С несессером в руках Кэрролл вышла на дорожку перед домом, ощущая себя кинозвездой в своем блистательном наряде. В следующий миг она замерла:
– Том! Ты отключил электричество и воду?
Лепски закрыл глаза и испустил негромкий стон:
– Как раз собирался!
Он рванул обратно в дом, провожаемый взглядами соседей.
Кэрролл ждала с приклеенной улыбкой на лице, нетерпеливо постукивая ножкой и слушая гул голосов, пока распространялась новость, которую передавали через садовые заборы: Лепски забыл отключить электричество и воду. Местные умники неодобрительно качали головой.
Вдруг из дома понеслись жуткие ругательства. Кэрролл, в ужасе от таких выражений, кинулась внутрь и обнаружила, что Лепски нянчит кровоточащий палец.
– Проклятый сукин сын, чертов кран не поворачивается! – проревел он. – Я поранился!

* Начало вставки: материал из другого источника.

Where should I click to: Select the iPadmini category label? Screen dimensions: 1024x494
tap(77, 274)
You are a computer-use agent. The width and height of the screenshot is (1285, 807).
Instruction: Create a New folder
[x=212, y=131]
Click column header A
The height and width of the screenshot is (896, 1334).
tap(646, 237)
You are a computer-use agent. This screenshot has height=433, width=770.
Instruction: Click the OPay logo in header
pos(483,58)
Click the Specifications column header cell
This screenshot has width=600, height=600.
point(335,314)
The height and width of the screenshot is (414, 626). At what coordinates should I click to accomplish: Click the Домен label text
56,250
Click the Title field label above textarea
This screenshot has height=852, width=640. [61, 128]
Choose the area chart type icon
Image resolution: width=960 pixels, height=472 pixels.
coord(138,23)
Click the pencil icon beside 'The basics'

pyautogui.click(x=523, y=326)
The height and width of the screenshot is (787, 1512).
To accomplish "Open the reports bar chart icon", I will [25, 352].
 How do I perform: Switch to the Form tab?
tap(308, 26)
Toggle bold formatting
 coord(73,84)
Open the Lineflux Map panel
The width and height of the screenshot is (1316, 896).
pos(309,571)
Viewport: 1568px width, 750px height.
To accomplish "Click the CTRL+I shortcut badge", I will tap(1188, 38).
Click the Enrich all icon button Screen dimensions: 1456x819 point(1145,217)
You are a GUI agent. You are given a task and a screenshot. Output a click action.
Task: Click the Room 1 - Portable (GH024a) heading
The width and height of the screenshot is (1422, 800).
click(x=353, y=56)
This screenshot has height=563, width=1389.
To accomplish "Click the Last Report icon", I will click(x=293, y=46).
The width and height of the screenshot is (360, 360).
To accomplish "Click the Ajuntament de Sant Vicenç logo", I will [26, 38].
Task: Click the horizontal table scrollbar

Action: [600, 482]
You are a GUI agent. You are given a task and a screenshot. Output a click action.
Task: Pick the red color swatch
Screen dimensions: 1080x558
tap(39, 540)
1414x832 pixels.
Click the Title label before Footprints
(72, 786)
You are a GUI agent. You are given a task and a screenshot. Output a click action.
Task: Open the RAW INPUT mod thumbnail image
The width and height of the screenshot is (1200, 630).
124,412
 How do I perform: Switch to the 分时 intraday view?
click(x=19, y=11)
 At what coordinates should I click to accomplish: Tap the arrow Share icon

– Да кран уже закрыт! – закричала Кэрролл.
– Ладно, значит, этот ублюдок закрыт, но у меня кровь идет!
Кэрролл кинулась в ванную, нашла пластырь и прилепила к царапине Лепски.
– Мы опоздаем на самолет!
С грохотом захлопнув и заперев дверь, они промчались по дорожке и плюхнулись в такси.
Соседи радостно зааплодировали.
– Поехали! – проревел Лепски. – А то опоздаем!
Чернокожий таксист развернулся к ним, дружелюбно улыбаясь во весь рот:
– Не переживайте, босс. В аэропорту все рейсы задерживают на три часа. У вас точно будет полно времени.
Маленький мальчик с японским флажком подбежал к машине и, надув щеки, издал самый громкий неприличный звук, какой только доводилось слышать Лепски.
Эд Хэддон сидел в диспетчерской аэропорта, наблюдая через стеклянные стены, как в зоне вылета скапливаются раздраженные пассажиры.
Диспетчер знал Хэддона как близкого приятеля своего отца, который отбывал сейчас пятилетний срок за ограбление. Еще он знал, что Хэддон нажимает на какие-то рычаги, чтобы отца выпустили досрочно. Поэтому, когда Хэддон сказал, что хочет убедиться в благополучном отлете в Париж одного своего друга, диспетчер с готовностью уступил ему свое рабочее место. Сам он был слишком занят на контрольной вышке, чтобы поинтересоваться, кто такой этот друг Хэддона.
Хэддон курил сигару, наблюдая, как длинная цепочка пассажиров медленно проходит за таможенное заграждение. Помимо таможенников, он заметил там двух агентов ФБР и двоих полицейских в штатском.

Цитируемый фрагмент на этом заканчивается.